TASK REQUIREMENTS >>
**a)** List the names of everyone the list of births describes as an artist.
**b)** Swap "German" for "Bavarian" in the list of births, and give the part starting with "1807 Ezra Cornell, founded" and going on through "died in 1837." with that change.
**c)** Supply the next entry of the list of births after its final line.

    1838 Leopold Horowitz, Hungarian artist who died on 16 November 1917.
    1836 Alexander Helwig Wyant, US artist who died on 29 November 1892. — more with links to images.
    1831 Charles Olivier de Penne, French artist who died on 18 April 1897.
    1826 Battaglini, mathematician.
    1825 Spottiswoode, mathematician.
    1815 John A. MacDonald, Canada's first prime minister, in Glasgow, Scotland.
    1807 Ezra Cornell, founded Cornell University and Western Union, died on 09 December 1874..
    1797 (1798?) Carl Rottmann, German artist who died on 07 July 1850. — more
    1787 Joseph Rebell, Austrian artist who died on 18 December 1828. [There is no place on the Internet for a Rebell, it seems]
    1774 Charles Henry Schwanfelder, British artist who died in 1837.

GIVEN ENTRIES >>
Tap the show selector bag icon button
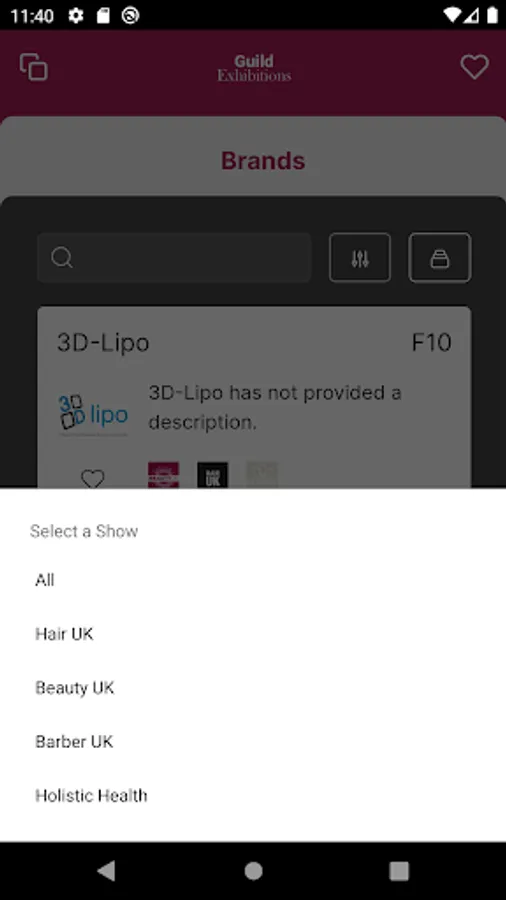 439,258
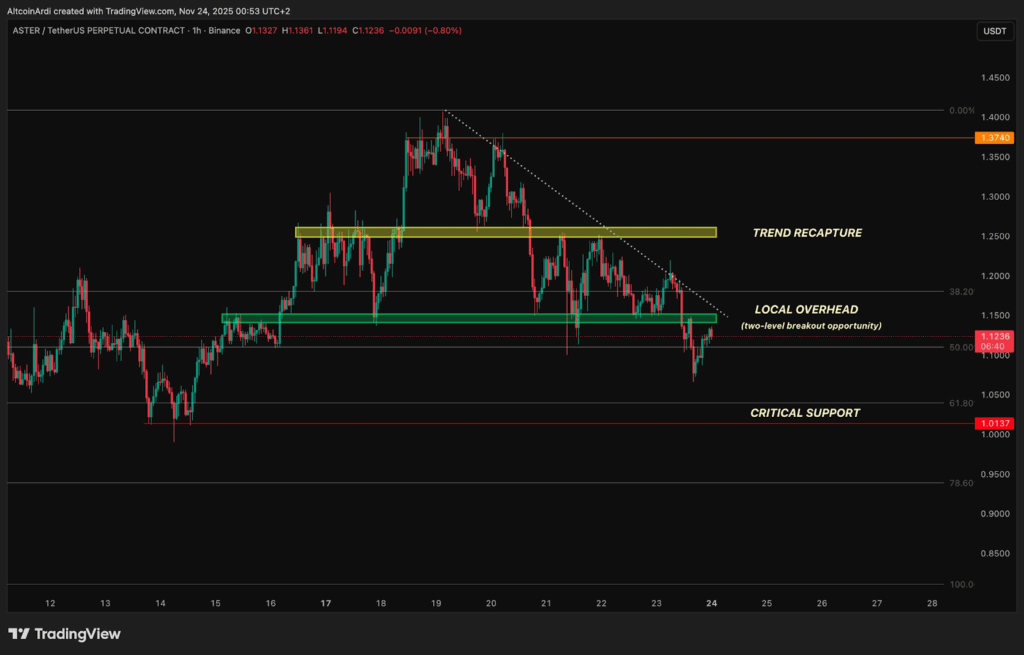Select the yellow trend recapture zone rectangle
1024x655 pixels.
[505, 233]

RESULTS FOR THE EXERCISE >>
**a)** Leopold Horowitz, Alexander Helwig Wyant, Charles Olivier de Penne, Carl Rottmann, Joseph Rebell, Charles Henry Schwanfelder

**b)**
1807 Ezra Cornell, founded Cornell University and Western Union, died on 09 December 1874..
    1797 (1798?) Carl Rottmann, Bavarian artist who died on 07 July 1850. — more
    1787 Joseph Rebell, Austrian artist who died on 18 December 1828. [There is no place on the Internet for a Rebell, it seems]
    1774 Charles Henry Schwanfelder, British artist who died in 1837.

**c)**
    1757 Alexander Hamilton, statesman, First US Secretary of the Treasury
         Along with fighting in the American Revolution and scribing a number of the Federalist Papers,Alexander Hamilton, was instrumental in shaping America’s early fiscal course. In 1789, President George Washington installed Hamilton as the first Secretary of the Treasury. Once in office, Hamilton set about developing a plan for repaying America’s considerable war debts, as well as establishing the young nation’s foreign and domestic credit. Hamilton outlined his plans in a series of reports delivered to Congress between 1790 and 1791. An ardent proponent of centralized government, Hamilton used the reports to push fiscal policy that expanded the Federal government’s reach and responsibilities. Indeed, he called for the Federal government to assume responsibility for debts accrued by the states, a notion that raised the ire of states’-rights proponents and some powerful members of the business community. However, Hamilton brokered a deal with Thomas Jefferson to secure enough votes to ensure the passage of his legislation.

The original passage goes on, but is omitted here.